No Disbarment For Hair Dye Theft
A three-year suspension has been imposed by the Louisiana Supreme Court on an already-suspended attorney
In January 2015, respondent was arrested for shoplifting hair dye, which was valued at $7.29, from a Rouses Supermarket in Mandeville, Louisiana. Respondent was ultimately charged with misdemeanor theft of goods. In October 2015, respondent pleaded guilty to this charge as well as the 2011 shoplifting charge previously discussed.
When the ODC received notice of respondent’s 2015 arrest, it sent her three separate letters requesting she provide a written explanation of her conduct. Two of the letters were sent via certified mail, and one letter was sent via regular mail. Only one of the letters was returned, unclaimed. Respondent never filed a written response to the ODC’s letters.
Prior discipline
Respondent was admitted to the practice of law in Louisiana in 2006. In 2010, we suspended respondent from the practice of law for one year and one day, fully deferred, subject to a two-year period of unsupervised probation with conditions. In re: LaMartina, 10-0093 (La. 7/2/10), 38 So. 3d 266 (“LaMartina I”). During the probationary period, however, respondent engaged in additional misconduct. She was arrested for shoplifting on October 5, 2011 (stemming from the theft of $166.87 in merchandise from a Target store in Covington, Louisiana) and she was twice arrested on civil attachments issued in two civil cases in which she was the defendant. For these violations of the Rules of Professional Conduct, we revoked respondent’s probation and immediately made executory the previously deferred one year and one day suspension imposed in LaMartina I.

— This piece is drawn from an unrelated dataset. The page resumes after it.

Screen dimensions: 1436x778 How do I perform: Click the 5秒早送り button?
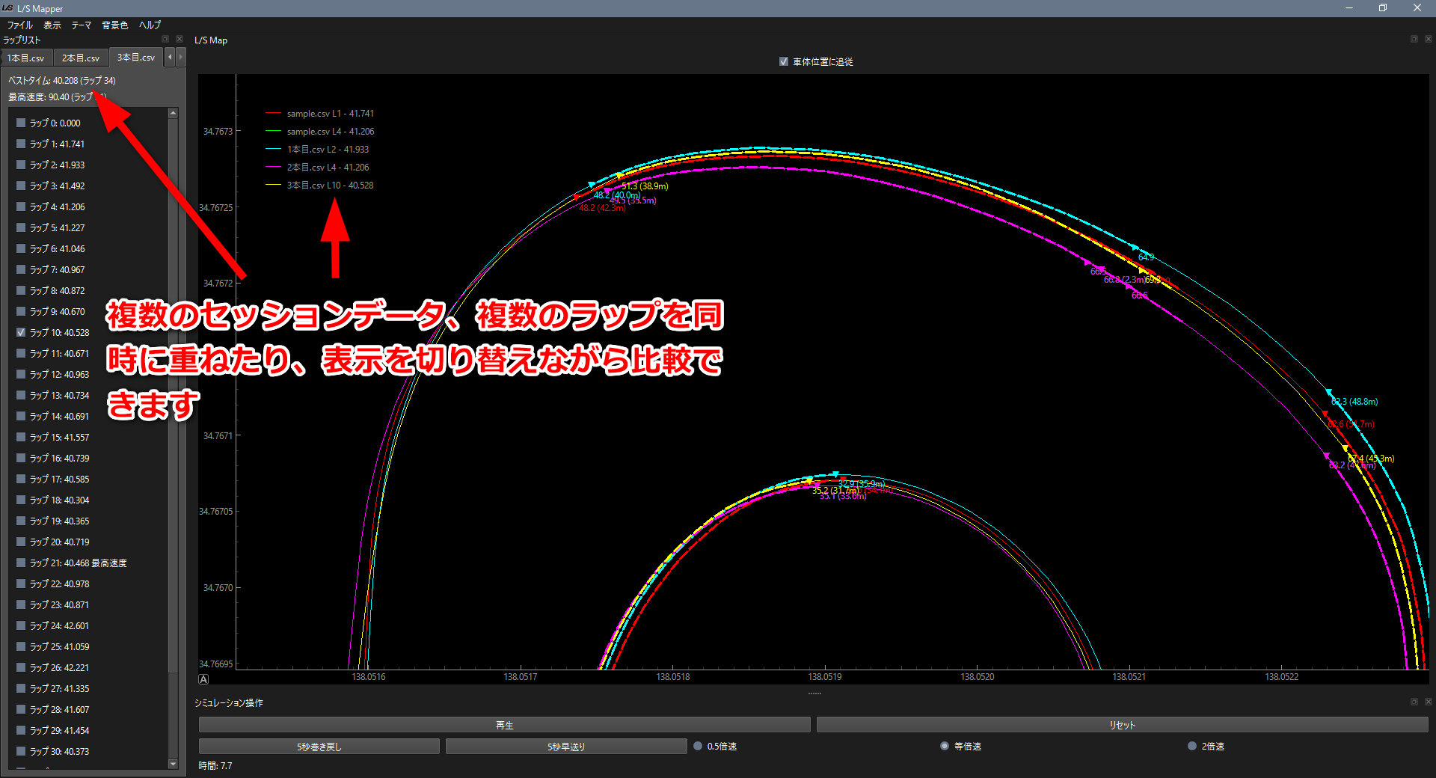coord(566,747)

Sanction here for the hair dye
Like the board, we found little guidance from this court’s prior jurisprudence addressing similar misconduct. However, the Ohio cases cited by the board are persuasive in suggesting that a suspension is the appropriate sanction. Accordingly, we will adopt the board’s recommendation and suspend respondent from the practice of law for three years.
Justice Crichton would disbar.
The Court has dismissed a matter involving allegations of unauthorized practice while suspended by the same attorney.
Chief Justice Johnson dissented
The underlying issue in this attorney discipline case is whether a suspended attorney engaged in the unauthorized practice of law by representing two LLCs of which she is a member. The majority of this court simply dismisses the charges, finding the ODC has not proved that respondent engaged in the unauthorized practice of law “in light of the ambiguity of La. R.S. 37:212(C).” La. R.S. 37:212, defining the practice of law, provides that “nothing in this Section shall prohibit any partnership, corporation, or other legal entity from asserting or defending any claim, not exceeding five thousand dollars, on its own behalf in the courts of limited jurisdiction or on its own behalf through a duly authorized partner, shareholder, officer, employee, or duly authorized agent or representative. No partnership, corporation, or other entity may assert any claim on behalf of another entity or any claim assigned to it.” La. R.S. 37:212(C) (emphasis added). The issue is whether this exception permitted the respondent to appear on behalf of the LLCs such that she did not engage in the unauthorized practice of law. In my view, rather than summarily dismissing the charges, this court should set this matter for oral argument and issue an opinion directly addressing whether Section (C) permits a nonlawyer to represent an LLC. In addition to making a determination of whether respondent engaged in the unauthorized practice of law, an opinion by this court would also provide specific guidance for future conduct.